§ **Task directions**
Set the pictures aside and transcribe exactly the lines from the one containing "Given: Toggle the Cheapness filter" through the final line of the records.

===== Record excerpts =====

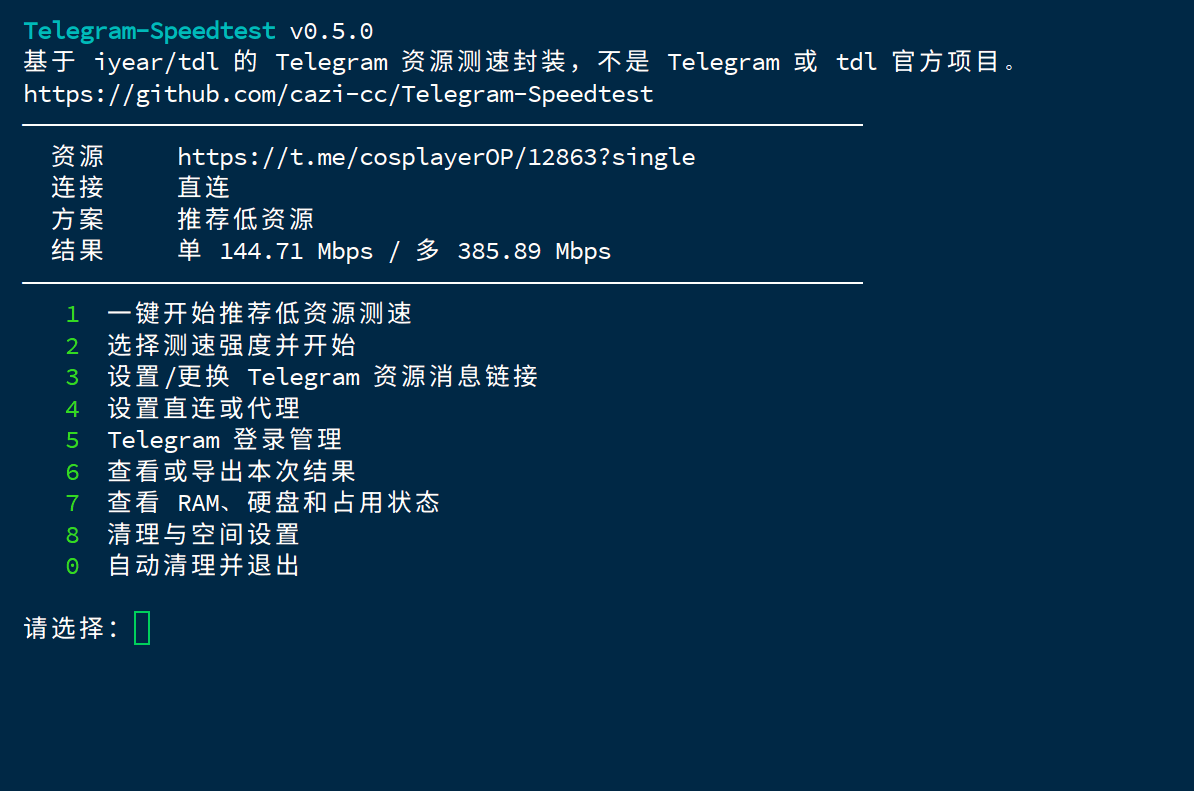Select option 7 查看 RAM、硬盘和占用状态

tap(273, 503)
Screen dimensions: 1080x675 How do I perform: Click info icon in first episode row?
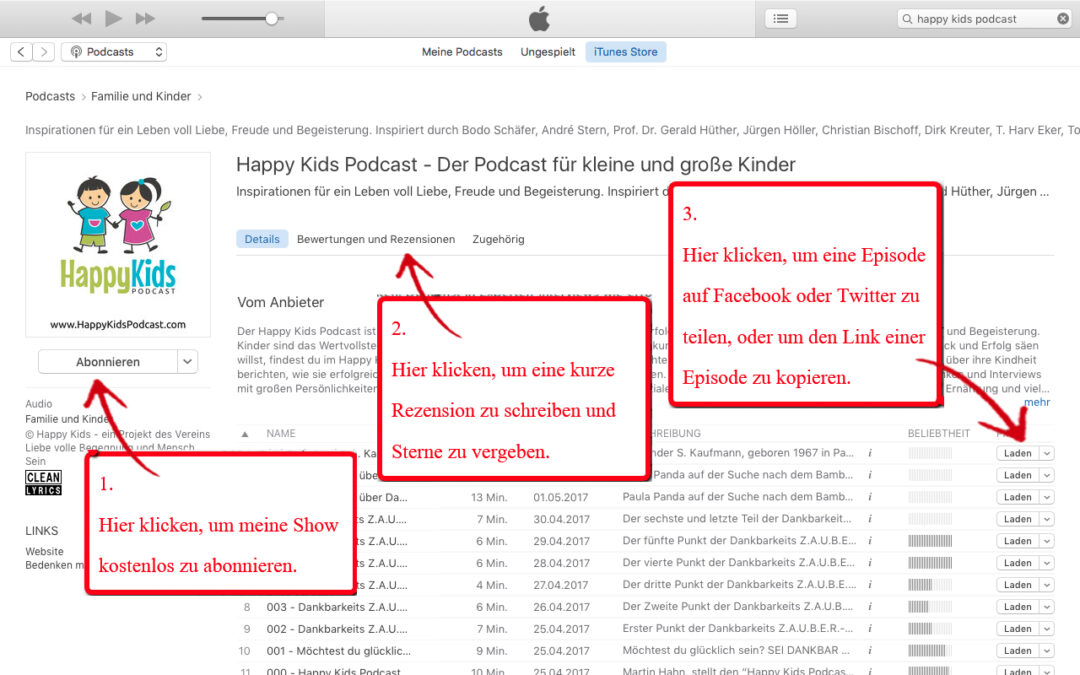870,453
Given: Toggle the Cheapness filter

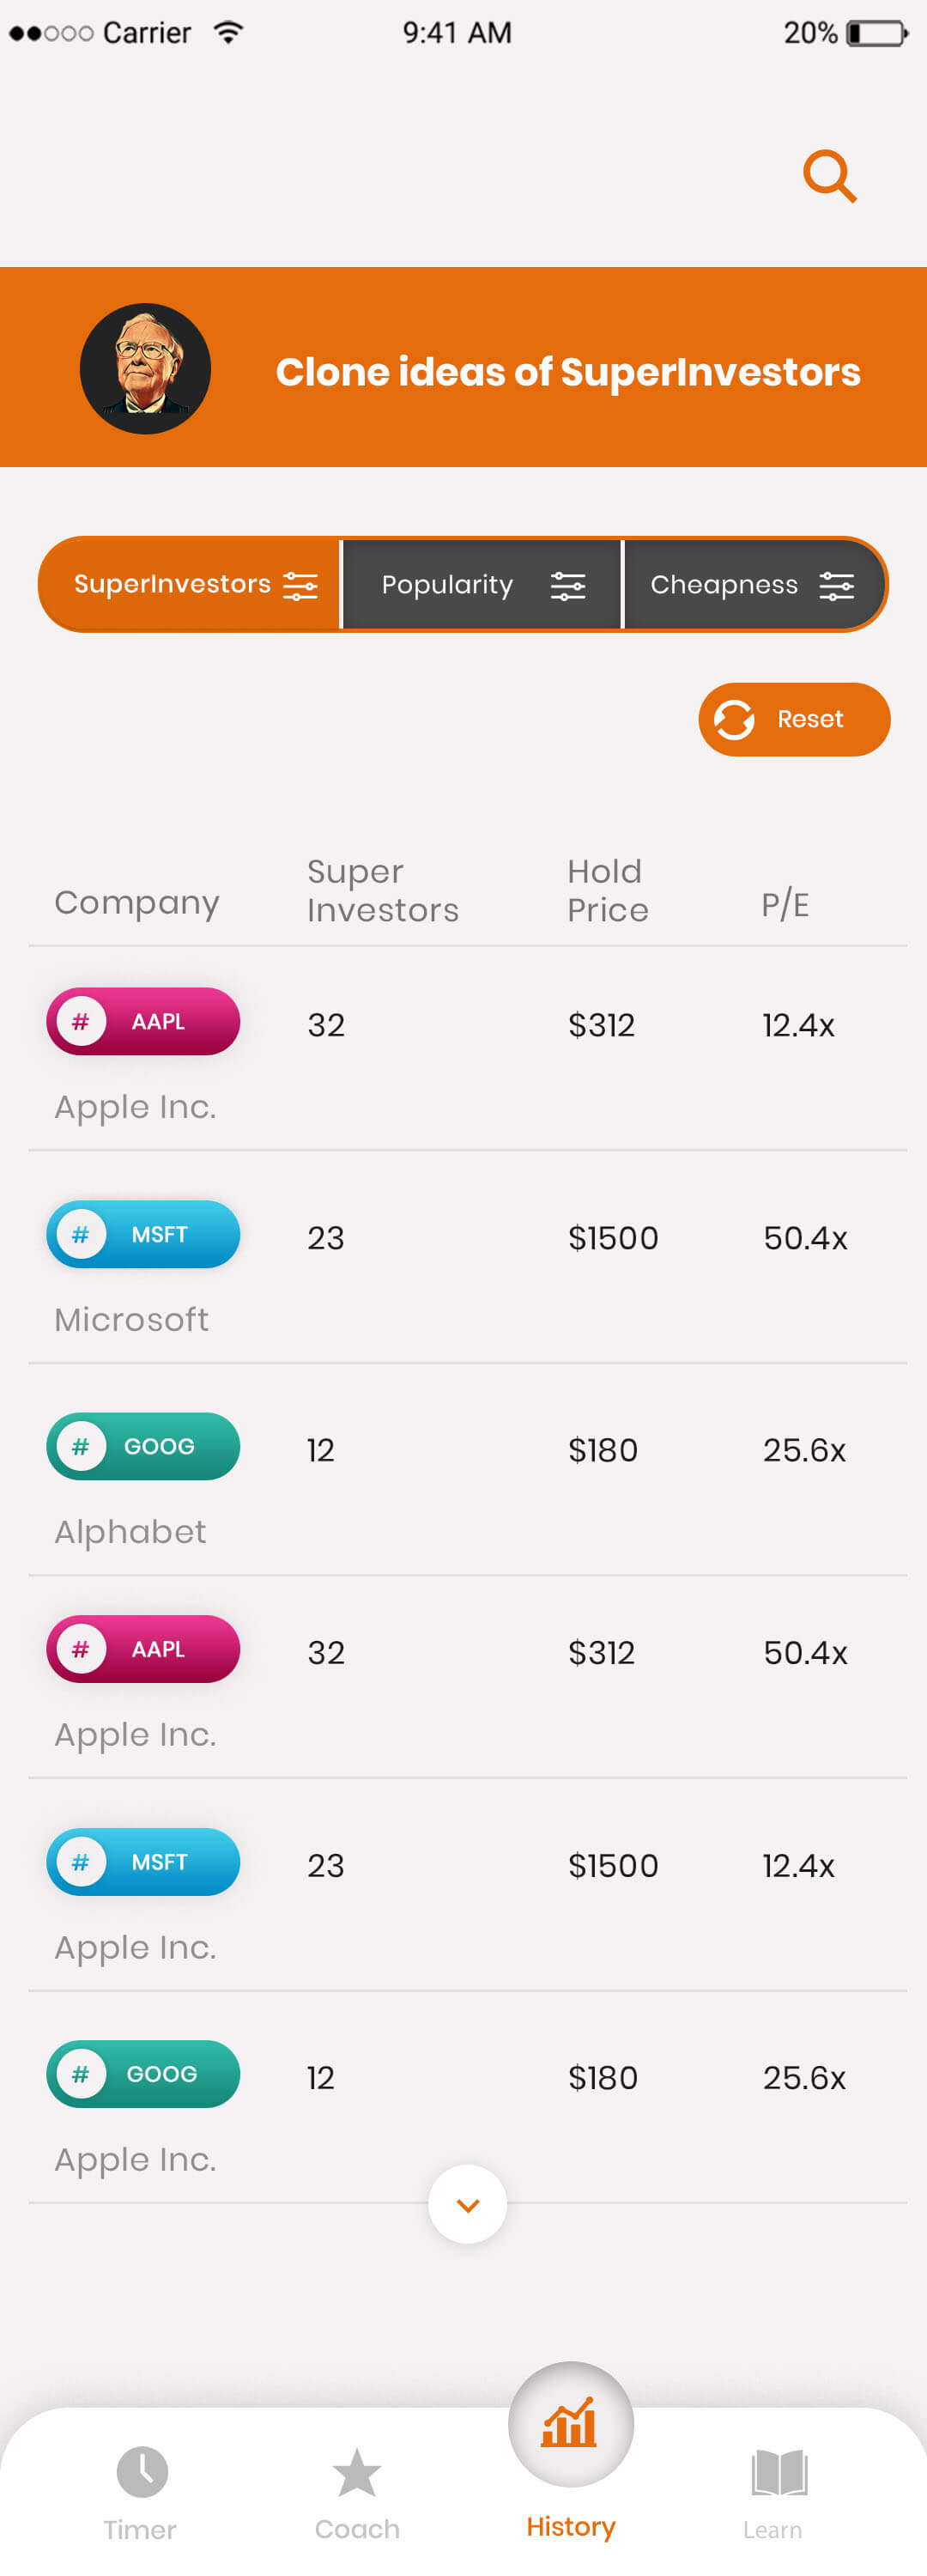Looking at the screenshot, I should tap(723, 584).
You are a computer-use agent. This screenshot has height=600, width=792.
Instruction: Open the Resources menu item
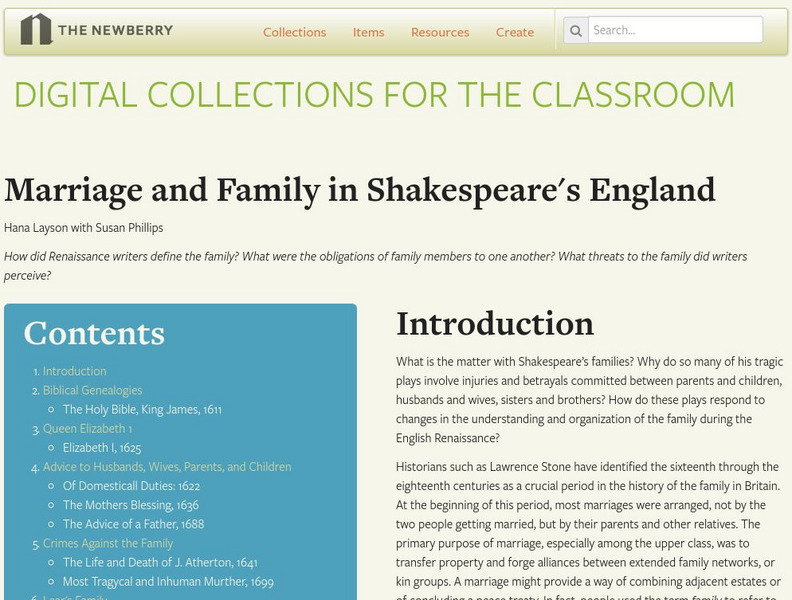click(x=439, y=32)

=====

§ **Answer section**
Given: Toggle the Cheapness filter

Looking at the screenshot, I should tap(723, 584).
You are a computer-use agent. This screenshot has height=600, width=792.
Instruction: Open the Resources menu item
click(x=439, y=32)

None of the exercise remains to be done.